2.2 SUPPLY Flashcards
Supply
The quantity of a good or service that producers cand and want to offer at various prices during a specific time period.
Law of Supply
The relationship between price and quantity supplied is direct. (As the price of goods rises, the quantity supplied will usually rise due to the opportunity for profit.)
Law of Diminishing Marginal Returns
Adding more of one factor of production, while holding at least one other factor of production constant, will at some point yield lower marginal returns. (Too many cooks in the kitchen so must charge more because returns decrease.)
Increasing Marginal Cost of Production
Producers will want to increase the quantity supplied if they could receive higher price in the market for selling the product.
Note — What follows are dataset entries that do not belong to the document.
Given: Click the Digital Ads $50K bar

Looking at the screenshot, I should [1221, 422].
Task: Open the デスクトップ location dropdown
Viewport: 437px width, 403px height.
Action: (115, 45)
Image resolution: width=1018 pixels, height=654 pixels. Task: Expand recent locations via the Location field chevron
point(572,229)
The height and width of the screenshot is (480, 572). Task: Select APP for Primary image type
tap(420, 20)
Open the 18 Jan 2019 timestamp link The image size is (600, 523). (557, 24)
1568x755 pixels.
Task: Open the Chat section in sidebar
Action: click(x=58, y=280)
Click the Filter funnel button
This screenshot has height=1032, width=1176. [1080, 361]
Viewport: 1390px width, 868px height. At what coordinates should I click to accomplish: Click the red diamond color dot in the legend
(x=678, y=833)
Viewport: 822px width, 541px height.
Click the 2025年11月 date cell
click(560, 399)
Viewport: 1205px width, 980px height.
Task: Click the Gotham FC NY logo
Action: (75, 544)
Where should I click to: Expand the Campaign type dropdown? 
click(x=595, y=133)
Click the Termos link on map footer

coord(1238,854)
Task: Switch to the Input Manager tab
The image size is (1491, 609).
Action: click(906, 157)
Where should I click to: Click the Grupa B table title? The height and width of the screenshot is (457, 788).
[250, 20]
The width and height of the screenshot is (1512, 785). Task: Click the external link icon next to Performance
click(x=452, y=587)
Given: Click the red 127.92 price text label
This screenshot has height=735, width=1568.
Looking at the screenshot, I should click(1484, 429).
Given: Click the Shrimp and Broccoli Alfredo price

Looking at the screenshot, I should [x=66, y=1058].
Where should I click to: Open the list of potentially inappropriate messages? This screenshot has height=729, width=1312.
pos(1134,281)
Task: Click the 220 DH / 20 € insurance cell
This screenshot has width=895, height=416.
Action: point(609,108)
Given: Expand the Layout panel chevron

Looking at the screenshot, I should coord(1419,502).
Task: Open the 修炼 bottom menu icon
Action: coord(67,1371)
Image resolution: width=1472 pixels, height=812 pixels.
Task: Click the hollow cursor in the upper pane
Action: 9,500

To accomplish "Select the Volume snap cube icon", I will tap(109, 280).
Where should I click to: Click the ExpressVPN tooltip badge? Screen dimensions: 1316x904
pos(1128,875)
Signifies they must charge a higher price if they want to make more.
Change in Quantity Supplied
Any change in the price of a product moves along the supply curve.
Change in Supply
When something other than price has caused a change to the supply curve. (When the entire supply curve shifts.)
Name the 6 Shifter of Supply
- Cost of Resources/Input
- Technology
- Number of Firms/Sellers
- Future Expectations
- Price of Related Goods
- Government Intervention
Related Goods
Producers have a choice as to what good to produce when the supply of a good changes.
Joint Supply
When two or more goods are derived from the same resource so that it is not possible to produce more of one without producing more of the other. (The second good is called a by-product.)
Competitive Supply
When the production of two goods uses similar resources and processes. (As a supplier produces more of one good, they produce less of the other.)
Government Intervention
Governments intervene in markets to change supply to achieve goals associated with the price or quantity of goods in markets.
List 3 Common Ways Governments Intervene
- Taxes (Indirect)
- Subsidies
- Regulation
Taxes (Indriect)
A tax imposed on a good or service. (When indirect taxes are imposed or increased, the costs of production for firms increase, causing supply to decline.)
Subsidies
Money granted to a firm or industry by the government. (When the government gives a subsidy to a firm it reduces the firm’s costs of production, increasing the supply.)
Regulation
A rule made by the government that requires certain behavior of individuals, firms, or other groups. (The rules and requirements usually increase the costs of production for firms.)